_EXERCISES TO COMPLETE:_
**A)** Answer these questions from the text on California's response to the Supreme Court abortion ruling:
(i) Who is the President and CEO of Planned Parenthood Affiliates of California?
(ii) In at least how many states did "trigger laws" immediately ban or restrict abortion when the decision was announced?
(iii) Who leads the California Legislature's Women's Caucus?
**B)** In the text on California's response to the Supreme Court abortion ruling, copy word for word the stretch from "For months, California’s" through "requires voter approval.".

_DOCUMENT SEGMENT:_
────────

While the ruling does not change abortion access in California, which has legal protections for it, advocates decried the decision and the implications it has for people across the country.
“I want to be crystal clear: abortion remains legal here in California and we are working to ensure that people—regardless of where they come from—can access abortion services with as much support and as few barriers as possible,” said Jodi Hicks, President and CEO of Planned Parenthood Affiliates of California. “To people across the country living in a state hostile to abortion: California is here for you. We will not turn people away, and we will find a way to support you so that you can get the care you need.”
“The decision is not making abortion unconstitutional. It's letting each state do their own thing on abortion,” said Mary Ziegler, a law professor at UC Davis and author of several books on the history of abortion since Roe v. Wade. “California would, of course, continue to make abortions available and protected.”
In at least 13 states, so-called “trigger laws” immediately banned or placed new restrictions on abortion when the Supreme Court decision was announced. Abortion providers in California are expecting a surge in new patients from those places who will be seeking reproductive care. The state will also be wading into new legal territory in the aftermath of the Dobbsdecision by aiming to shield patients and doctors from being sued in other states.
The Supreme Court decision rolls back nearly 50 years of legal precedent and throws the country into uncertain territory in which the ability to access legal reproductive care depends on the state where a person lives.
For months, California’s Democratic leaders have been preparing for this moment and the influx of patients expected from other states to receive abortion care in a legalized state.
Governor Gavin Newsom and Democratic legislators have pledged to make California an “abortion sanctuary,” or a place people can come to receive safe and legal care.
Lawmakers are considering a slate of bills intended to expand access to abortion, lower costs for patients and to shield patients and providers from legal liability. They are also moving an amendment to enshrine the legal right to an abortion in the state constitution, which must pass the Legislature by the end of June and ultimately requires voter approval.
Assembly member Cristina Garcia (D—Bell gardens), who leads the California Legislature’s Women’s Caucus, said in May that a ruling like this will ultimately hit the poor and people of color the hardest.

────────

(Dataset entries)
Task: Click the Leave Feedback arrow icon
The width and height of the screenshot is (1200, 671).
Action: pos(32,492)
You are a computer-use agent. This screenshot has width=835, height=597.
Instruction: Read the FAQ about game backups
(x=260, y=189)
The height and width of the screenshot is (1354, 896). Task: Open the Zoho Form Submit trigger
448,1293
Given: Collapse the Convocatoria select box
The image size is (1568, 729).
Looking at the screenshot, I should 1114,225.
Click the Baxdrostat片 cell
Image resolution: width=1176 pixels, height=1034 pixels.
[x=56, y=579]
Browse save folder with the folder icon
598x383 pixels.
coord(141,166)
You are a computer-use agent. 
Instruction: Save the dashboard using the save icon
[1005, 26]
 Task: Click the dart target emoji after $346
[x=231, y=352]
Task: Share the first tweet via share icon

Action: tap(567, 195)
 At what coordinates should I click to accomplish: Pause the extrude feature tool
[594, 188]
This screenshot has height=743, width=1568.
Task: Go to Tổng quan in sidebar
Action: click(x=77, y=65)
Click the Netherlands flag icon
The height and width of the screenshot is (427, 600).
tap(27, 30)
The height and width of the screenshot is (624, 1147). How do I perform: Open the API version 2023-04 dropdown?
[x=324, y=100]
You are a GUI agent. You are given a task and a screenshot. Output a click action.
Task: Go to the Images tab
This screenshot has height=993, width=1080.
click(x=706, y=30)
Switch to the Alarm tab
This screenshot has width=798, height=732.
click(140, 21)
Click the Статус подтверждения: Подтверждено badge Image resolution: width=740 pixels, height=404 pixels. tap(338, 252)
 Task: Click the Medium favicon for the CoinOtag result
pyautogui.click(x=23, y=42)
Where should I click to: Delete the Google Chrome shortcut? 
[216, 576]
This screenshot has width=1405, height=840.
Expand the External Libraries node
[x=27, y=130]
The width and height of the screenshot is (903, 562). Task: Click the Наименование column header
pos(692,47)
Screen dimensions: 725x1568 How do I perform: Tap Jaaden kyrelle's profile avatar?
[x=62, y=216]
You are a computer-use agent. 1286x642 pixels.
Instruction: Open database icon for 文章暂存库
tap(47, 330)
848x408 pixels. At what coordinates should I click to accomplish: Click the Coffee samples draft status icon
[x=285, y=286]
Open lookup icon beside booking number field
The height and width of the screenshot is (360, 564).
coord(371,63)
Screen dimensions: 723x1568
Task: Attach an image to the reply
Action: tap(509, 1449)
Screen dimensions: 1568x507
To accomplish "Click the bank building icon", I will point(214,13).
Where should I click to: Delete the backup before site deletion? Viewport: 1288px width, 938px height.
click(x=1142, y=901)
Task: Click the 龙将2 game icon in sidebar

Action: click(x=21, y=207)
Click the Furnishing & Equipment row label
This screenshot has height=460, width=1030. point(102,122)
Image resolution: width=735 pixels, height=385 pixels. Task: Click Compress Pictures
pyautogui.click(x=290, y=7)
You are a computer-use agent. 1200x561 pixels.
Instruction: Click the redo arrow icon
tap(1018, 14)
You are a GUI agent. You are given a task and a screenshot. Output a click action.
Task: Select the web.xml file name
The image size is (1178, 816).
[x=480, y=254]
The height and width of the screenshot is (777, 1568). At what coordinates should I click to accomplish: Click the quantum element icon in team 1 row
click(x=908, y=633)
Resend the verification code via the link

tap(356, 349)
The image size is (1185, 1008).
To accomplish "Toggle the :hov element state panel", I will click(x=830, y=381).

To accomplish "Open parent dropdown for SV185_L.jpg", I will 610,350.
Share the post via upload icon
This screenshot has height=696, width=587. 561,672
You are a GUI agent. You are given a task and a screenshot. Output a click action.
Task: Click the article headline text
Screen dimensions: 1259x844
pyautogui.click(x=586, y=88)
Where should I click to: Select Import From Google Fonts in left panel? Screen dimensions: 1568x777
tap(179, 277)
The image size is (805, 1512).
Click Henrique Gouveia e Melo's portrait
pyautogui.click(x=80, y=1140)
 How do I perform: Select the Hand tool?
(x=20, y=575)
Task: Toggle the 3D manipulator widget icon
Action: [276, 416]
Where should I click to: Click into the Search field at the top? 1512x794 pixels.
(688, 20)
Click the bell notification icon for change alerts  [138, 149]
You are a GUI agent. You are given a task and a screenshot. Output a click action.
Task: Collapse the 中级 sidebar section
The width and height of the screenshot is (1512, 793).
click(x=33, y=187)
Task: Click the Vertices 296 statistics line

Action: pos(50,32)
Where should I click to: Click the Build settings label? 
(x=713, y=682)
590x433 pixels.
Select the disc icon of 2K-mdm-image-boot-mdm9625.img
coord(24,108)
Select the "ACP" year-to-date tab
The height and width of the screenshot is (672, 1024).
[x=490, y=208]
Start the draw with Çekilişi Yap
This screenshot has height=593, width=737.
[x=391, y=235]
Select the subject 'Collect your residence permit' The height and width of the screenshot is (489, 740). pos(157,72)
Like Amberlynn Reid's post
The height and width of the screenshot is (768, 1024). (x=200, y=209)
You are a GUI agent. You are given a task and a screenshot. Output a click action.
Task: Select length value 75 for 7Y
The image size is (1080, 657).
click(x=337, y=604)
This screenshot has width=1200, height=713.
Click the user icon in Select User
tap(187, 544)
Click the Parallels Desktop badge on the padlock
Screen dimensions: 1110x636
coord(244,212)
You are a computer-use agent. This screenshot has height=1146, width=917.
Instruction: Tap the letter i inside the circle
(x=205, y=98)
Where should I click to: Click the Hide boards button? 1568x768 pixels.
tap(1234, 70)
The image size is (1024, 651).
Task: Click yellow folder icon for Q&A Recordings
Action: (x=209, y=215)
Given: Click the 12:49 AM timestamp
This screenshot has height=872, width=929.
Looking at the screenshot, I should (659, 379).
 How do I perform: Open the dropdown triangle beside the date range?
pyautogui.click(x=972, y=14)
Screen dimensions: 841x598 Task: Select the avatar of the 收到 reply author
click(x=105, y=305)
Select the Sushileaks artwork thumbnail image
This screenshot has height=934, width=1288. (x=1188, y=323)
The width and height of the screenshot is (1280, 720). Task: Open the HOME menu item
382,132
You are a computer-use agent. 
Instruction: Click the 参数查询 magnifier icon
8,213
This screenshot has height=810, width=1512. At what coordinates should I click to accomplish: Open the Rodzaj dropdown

────────

_ANSWERS TO THE PROBLEMS:_
**A)**
(i) Jodi Hicks
(ii) 13
(iii) Assembly member Cristina Garcia (D—Bell gardens)

**B)**
For months, California’s Democratic leaders have been preparing for this moment and the influx of patients expected from other states to receive abortion care in a legalized state.
Governor Gavin Newsom and Democratic legislators have pledged to make California an “abortion sanctuary,” or a place people can come to receive safe and legal care.
Lawmakers are considering a slate of bills intended to expand access to abortion, lower costs for patients and to shield patients and providers from legal liability. They are also moving an amendment to enshrine the legal right to an abortion in the state constitution, which must pass the Legislature by the end of June and ultimately requires voter approval.